To start a business and make it profitable, financing is vital. You can choose from a wide range of long and short term sources of finance for your new business. The first thing to do is to calculate the amount of money you need and when you will need them. This will help you choose wisely from the various sources of financing business in Nigeria and other parts of Africa.
The two major sources of financing are equity and debt. Government grants may also be another source of finance.
Small Business Financing Sources: Different Sources of Business Finance
It does not matter if your business is old, small, new or large, nothing can take the place that major sources of finance for that business. It helps your company to expand, grow, and make use of new organization strategies. "Business finance" is all about money for your business. It is an essential foundation for businesses to survive and flourish. For an entrepreneur, it is vital to know the different sources of deficit financing so you can choose the best for your business.
Commercial Bank Loans
Getting a business loan from a commercial bank is a very good way of financing your business. Youfist apply for the loan by composing a loan proposal, if you company is approved, the bank will determine the details of the loan. It is best to get a fixed interest rate, so as not to pay more than you have bargained for.
Corporate Credit Cards
A corporate credit card is also a source of financing. As a business expands, and its expenses grow, a corporate credit card is sure to provide you with more money. You should note that for larger businesses, credit cards may not be enough. Also, the interest rate is as high as 20%, so it is not advisable unless you want to pay the debt off within a short period of time.

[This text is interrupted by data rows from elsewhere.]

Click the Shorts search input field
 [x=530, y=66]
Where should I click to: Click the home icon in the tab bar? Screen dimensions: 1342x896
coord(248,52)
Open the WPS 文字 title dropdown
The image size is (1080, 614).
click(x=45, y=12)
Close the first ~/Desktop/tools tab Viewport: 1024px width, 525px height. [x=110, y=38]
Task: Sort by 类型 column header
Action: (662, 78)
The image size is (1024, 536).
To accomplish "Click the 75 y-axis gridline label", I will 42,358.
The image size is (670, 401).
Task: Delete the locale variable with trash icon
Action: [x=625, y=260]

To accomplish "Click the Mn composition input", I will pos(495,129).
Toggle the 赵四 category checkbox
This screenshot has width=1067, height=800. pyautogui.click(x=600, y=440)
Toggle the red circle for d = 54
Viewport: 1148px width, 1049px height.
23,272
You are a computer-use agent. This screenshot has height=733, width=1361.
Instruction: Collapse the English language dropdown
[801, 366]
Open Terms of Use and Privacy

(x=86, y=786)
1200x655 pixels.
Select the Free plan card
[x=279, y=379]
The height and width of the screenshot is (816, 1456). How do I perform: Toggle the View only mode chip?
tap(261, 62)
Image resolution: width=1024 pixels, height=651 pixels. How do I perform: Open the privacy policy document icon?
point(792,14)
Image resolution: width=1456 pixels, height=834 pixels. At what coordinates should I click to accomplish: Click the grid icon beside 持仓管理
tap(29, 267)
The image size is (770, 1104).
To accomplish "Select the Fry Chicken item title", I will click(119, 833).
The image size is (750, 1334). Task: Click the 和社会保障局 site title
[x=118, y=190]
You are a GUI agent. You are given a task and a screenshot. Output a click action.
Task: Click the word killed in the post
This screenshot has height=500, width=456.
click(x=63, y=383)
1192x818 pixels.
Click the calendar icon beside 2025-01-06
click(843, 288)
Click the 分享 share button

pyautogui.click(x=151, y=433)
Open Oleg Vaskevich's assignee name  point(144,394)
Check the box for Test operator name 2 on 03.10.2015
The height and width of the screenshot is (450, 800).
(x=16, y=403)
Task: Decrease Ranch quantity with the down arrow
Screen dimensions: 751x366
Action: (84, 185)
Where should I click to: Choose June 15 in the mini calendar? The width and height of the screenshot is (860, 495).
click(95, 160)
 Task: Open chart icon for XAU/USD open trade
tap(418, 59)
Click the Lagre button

Making use of your personal funds is one of reliable sources of finance for a new small scale business. You can make this possible when you use your savings for business expenses, use retirement funds, or borrow money from family and friends. It is true that most new businesses are financed personally. The merit is that you have control over the options for repayment. Paying a relative back is flexible, and can be negotiated, whereas when you get loans from financial institutions, it cannot be negotiated again, but you must stick to its repayment terms.